PAGE EXTRACT:

──────────

Why I Dislike Jeff Jarvis Sooooo Much.
I regret linking to Jeff Jarvis at BuzzMachine.com in my post about crowdsourcing and how it doesn’t have a future.
Jeff Jarvis got his big start by jumping on a bandwagon complaining about Dell Computer service. This gave him a soapbox and a lot of blog traffic that he enjoyed until it faded.
Then Jarvis, who worked for newspapers, decided to bite the hand that fed him.
If Jeff Jarvis didn’t start the “print is dead” movement, he was early to jump on that bandwagon too.
From his site…
I have worked for many a media company — Advance, Time Warner, Hearst, Tribune, Maxwell, News Corp., Knight Ridder — and know people and have friends in most of them. I have been turned down for jobs or contributor gigs, over the years (these are from the early years) at The NY Times, the NY Daily News, Paramount, and CBS. I turned down jobs elsewhere.

──────────

EXPLORE THE MATERIAL:
- a) Reproduce everything in the post about Jeff Jarvis from "Why I Dislike" down to "have a future.".
- b) According to the post about Jeff Jarvis, how did Jarvis get his big start?
Use only the text above.

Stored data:
──────────

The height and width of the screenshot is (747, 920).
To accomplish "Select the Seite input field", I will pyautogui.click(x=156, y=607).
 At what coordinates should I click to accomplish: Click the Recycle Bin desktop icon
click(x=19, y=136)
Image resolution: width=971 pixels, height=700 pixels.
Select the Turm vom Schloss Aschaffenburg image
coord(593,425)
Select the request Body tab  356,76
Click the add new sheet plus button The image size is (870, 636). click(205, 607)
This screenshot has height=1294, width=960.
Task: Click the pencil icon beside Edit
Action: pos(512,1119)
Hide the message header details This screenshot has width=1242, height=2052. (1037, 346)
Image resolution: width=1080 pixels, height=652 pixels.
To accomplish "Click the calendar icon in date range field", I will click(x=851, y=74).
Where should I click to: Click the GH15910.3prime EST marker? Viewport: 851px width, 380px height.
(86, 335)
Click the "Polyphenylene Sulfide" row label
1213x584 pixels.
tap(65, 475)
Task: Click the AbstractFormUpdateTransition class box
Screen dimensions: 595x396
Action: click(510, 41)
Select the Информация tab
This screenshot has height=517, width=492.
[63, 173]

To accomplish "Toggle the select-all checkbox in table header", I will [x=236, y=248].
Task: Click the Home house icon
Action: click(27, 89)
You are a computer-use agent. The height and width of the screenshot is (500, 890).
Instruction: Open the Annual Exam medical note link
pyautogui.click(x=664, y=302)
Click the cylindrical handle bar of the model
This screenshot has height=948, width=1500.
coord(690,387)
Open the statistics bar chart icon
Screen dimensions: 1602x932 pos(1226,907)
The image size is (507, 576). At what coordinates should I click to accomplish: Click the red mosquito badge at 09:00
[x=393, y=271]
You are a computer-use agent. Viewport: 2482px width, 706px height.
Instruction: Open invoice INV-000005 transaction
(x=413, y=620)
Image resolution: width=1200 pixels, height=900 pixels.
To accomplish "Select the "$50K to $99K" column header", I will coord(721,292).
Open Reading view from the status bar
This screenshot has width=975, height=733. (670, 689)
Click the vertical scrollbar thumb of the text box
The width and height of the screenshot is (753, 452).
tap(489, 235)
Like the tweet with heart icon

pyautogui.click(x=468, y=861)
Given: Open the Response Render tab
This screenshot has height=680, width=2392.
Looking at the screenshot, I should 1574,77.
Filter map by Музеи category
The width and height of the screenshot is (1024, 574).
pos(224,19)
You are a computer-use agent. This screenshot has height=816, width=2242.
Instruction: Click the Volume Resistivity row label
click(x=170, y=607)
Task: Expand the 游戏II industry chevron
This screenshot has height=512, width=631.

──────────

EXERCISE SOLUTIONS:
- a)
Why I Dislike Jeff Jarvis Sooooo Much.
I regret linking to Jeff Jarvis at BuzzMachine.com in my post about crowdsourcing and how it doesn’t have a future.

- b) He got his big start by jumping on a bandwagon complaining about Dell Computer service.